Il corridoio era appena terminato quando udimmo un urlo squarciare l'aria oppressa che c'era lì dentro.
Che stessero torturando qualcuno?
Non era da escludere, sperai soltanto che non fosse Christopher.
Iniziammo a correre, sbucando poco dopo di nuovo nella sala circolare.
Tutti i vampiri si girarono a osservarci, alcuni con sorpresa e altri con fame.
La seconda mi piacque meno, a essere sincera.
«Vedi il tuo amico? » Sussurrò mio padre, guardandosi intorno.
In realtà non lo vedevo da nessuna parte. Era come se fosse scomparso nel nulla.
«No. » Risposi, saltando con lo sguardo da un vampiro all'altro nella speranza di vedere Christopher comparire fra di loro. Non sapevo perché, ma non riuscivo a sopportare l'idea di perderlo.
«Finalmente, la famosa cacciatrice di cui tutti parlano! Ti stavamo aspettando.»

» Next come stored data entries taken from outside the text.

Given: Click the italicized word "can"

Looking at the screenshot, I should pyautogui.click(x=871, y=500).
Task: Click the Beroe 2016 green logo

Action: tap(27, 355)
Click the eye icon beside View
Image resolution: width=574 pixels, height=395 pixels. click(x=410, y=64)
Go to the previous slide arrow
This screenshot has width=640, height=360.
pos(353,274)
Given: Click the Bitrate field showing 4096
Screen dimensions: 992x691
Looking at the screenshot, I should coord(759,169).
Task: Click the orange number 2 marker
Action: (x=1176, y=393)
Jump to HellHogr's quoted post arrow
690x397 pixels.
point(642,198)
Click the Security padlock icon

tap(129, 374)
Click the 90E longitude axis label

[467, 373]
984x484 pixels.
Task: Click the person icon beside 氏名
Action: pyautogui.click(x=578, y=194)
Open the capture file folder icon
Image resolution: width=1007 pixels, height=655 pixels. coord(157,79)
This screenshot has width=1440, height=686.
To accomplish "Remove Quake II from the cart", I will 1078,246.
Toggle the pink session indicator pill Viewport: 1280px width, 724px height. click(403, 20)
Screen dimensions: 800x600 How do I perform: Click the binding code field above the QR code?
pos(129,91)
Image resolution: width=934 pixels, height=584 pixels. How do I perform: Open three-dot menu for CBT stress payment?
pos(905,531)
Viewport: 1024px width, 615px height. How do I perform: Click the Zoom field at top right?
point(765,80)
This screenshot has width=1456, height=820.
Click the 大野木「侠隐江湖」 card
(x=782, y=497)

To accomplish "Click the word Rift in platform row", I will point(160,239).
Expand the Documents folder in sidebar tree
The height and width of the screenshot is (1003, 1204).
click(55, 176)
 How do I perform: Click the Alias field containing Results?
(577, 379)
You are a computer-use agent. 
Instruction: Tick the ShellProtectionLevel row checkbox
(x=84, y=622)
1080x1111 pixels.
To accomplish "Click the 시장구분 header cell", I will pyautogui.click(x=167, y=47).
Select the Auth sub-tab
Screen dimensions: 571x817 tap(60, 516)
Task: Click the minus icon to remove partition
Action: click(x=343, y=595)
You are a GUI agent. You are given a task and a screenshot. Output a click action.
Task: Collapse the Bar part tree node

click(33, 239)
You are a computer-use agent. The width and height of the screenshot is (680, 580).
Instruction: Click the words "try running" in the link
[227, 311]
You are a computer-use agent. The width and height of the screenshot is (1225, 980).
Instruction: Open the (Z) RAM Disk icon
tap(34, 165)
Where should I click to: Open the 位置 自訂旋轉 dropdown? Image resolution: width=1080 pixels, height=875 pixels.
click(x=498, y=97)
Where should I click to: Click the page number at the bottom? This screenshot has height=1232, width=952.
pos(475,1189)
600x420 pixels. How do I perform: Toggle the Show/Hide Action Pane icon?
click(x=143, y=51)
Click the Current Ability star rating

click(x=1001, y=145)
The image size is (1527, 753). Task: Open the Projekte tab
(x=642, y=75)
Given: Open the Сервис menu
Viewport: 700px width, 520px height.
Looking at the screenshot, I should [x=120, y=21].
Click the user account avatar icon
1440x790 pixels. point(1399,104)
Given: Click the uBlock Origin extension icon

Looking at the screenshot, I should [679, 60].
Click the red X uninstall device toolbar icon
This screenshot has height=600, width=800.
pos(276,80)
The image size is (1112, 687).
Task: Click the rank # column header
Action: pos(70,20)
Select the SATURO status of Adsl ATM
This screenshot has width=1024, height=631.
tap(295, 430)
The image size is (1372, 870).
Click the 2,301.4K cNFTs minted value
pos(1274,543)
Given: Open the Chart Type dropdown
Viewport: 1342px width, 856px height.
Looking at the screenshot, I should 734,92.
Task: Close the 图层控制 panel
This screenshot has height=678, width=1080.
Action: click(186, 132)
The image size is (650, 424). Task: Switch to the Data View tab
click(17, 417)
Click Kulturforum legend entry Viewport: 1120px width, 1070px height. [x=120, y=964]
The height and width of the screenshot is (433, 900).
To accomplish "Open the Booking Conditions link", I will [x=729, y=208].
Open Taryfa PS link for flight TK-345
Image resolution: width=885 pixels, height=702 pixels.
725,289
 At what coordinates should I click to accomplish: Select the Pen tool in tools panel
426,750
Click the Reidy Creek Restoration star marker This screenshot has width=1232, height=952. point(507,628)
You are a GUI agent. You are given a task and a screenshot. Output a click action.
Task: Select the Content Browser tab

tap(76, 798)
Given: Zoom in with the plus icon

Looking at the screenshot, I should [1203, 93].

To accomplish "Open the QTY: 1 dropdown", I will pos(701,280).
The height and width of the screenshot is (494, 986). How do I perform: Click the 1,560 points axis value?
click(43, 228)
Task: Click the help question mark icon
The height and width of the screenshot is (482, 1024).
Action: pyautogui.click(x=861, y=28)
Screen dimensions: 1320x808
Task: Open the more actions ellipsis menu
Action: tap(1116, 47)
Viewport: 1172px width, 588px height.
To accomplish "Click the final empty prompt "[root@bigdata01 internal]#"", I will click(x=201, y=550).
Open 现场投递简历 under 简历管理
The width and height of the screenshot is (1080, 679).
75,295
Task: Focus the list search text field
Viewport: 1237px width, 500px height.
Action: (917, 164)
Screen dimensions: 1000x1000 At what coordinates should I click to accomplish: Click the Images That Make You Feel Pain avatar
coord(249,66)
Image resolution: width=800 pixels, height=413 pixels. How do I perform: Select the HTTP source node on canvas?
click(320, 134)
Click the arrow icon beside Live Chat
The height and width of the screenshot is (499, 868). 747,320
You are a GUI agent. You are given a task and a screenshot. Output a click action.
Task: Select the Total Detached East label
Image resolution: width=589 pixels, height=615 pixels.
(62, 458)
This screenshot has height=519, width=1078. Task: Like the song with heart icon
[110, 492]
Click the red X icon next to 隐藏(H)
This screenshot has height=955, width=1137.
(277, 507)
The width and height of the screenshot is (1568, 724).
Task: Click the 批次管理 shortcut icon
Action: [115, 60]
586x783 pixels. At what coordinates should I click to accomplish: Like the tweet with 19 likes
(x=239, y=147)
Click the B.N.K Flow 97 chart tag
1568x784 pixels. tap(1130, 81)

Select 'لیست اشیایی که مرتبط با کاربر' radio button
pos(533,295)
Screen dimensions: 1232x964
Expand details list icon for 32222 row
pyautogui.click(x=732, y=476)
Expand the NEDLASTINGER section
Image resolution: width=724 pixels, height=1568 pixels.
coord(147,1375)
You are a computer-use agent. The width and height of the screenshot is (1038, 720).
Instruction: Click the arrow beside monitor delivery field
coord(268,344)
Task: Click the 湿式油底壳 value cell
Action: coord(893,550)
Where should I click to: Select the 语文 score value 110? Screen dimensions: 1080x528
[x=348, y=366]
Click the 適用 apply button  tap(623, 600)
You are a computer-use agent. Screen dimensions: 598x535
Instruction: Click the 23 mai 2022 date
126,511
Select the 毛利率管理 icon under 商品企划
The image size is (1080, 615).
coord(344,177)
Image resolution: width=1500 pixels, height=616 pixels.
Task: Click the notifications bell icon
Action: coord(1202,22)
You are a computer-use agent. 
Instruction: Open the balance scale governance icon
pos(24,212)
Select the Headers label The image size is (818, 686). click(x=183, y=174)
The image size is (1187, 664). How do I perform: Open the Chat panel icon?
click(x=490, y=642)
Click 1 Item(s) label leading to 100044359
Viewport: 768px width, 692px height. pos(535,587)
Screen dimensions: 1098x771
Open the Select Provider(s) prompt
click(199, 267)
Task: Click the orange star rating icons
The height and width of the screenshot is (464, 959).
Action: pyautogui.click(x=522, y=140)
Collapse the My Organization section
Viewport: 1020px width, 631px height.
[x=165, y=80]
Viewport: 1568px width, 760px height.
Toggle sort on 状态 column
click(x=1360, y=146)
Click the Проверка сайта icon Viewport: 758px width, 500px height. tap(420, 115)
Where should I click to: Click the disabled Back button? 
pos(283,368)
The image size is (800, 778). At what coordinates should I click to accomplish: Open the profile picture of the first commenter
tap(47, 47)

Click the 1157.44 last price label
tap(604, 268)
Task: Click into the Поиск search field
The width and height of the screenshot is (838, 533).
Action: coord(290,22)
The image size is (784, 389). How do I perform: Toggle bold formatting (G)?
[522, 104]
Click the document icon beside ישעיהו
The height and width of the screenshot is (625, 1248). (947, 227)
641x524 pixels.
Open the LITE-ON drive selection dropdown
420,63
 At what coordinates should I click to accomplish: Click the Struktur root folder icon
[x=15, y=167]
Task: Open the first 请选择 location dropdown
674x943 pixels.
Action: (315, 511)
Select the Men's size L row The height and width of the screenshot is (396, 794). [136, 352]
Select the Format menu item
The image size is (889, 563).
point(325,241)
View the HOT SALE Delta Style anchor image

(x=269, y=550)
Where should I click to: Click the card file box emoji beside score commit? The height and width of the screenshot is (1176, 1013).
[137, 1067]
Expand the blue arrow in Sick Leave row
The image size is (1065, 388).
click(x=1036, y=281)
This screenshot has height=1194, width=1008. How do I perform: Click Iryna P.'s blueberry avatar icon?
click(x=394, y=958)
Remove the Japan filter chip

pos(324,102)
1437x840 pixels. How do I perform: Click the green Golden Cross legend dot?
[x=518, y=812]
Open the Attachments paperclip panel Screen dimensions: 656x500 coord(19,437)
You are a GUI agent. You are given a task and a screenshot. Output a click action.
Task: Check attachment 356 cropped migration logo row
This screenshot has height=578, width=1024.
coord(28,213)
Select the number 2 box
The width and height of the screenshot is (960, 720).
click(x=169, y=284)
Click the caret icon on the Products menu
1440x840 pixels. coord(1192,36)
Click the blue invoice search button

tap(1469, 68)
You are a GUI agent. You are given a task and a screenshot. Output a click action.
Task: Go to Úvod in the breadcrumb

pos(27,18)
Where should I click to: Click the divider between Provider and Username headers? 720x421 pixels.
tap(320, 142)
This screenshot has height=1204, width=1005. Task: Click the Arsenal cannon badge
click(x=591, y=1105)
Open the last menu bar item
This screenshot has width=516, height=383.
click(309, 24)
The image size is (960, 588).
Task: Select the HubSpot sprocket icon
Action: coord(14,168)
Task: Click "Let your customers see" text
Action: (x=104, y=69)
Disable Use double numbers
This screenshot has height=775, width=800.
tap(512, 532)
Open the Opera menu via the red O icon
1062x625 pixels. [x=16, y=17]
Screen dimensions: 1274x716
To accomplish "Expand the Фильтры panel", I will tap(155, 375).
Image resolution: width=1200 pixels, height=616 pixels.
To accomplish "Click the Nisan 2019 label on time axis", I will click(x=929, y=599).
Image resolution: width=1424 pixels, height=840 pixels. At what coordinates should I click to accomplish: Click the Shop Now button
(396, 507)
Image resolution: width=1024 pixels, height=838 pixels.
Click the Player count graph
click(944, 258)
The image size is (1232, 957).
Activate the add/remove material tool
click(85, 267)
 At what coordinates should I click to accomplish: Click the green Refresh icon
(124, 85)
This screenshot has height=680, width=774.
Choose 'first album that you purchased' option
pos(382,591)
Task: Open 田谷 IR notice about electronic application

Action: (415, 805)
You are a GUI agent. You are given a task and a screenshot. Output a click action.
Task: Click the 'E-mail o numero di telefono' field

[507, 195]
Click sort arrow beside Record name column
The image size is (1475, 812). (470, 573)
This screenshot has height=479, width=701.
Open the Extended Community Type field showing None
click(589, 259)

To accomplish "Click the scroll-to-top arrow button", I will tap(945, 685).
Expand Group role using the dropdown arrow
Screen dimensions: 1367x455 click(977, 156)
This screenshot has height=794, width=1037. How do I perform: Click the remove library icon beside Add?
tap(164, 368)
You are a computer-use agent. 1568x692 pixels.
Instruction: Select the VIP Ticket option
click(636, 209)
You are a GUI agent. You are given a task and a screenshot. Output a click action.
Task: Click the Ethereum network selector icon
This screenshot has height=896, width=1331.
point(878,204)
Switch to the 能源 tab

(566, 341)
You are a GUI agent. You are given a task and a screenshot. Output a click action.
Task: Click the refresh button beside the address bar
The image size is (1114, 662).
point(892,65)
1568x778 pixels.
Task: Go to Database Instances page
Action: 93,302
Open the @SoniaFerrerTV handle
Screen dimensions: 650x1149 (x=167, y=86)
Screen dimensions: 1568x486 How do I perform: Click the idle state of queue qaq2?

Un uomo si distinse dalla folla e avanzò verso di me, sorridendo. Sembrava avesse vinto alla lotteria.
Mio padre si girò verso di me, guardandomi come a dire "Ma che diavolo hai fatto in questi anni?"
Gli sorrisi con aria innocente, prima di tornare a rivolgere la mia attenzione sul succhiasangue.
«Dovete essere proprio masochisti allora.» Dissi. «Da me non avrete altro che la morte.»
Il sorriso non scomparve dalle sue labbra come invece mi aspettavo, anzi, si allargò ulteriormente, come se trovasse l'intera situazione divertente.
«Ma tu ci darai quello che vogliamo, altrimenti il licantropo morirà sotto i tuoi occhi.» Alzò un braccio, facendo un cenno ai vampiri dietro di sé. Questi buttarono un uomo nel mezzo della stanza.
Christopher. Aveva le mani e i piedi legati, mentre la bocca era stata sigillata da del nastro adesivo. La sua camicia, solitamente impeccabile, era stracciata, mentre i pantaloni erano imbrattati di sangue. Pregai che non fosse il suo.
«È così appagante, sai?» Continuò con nonchalance. «Vederti ritrovare tutto, solo per perderlo una seconda volta.»
Mi si gelò il sangue nelle vene.
«Non ti azzardare a toccare mio padre» La mia voce era ferma, fredda.
La calma che precedeva la tempesta.
Sentivo la stessa forza che mi aveva guidata prima, aleggiava intorno a me, e il mio corpo fremeva, mi implorava di cedere a quell'istinto.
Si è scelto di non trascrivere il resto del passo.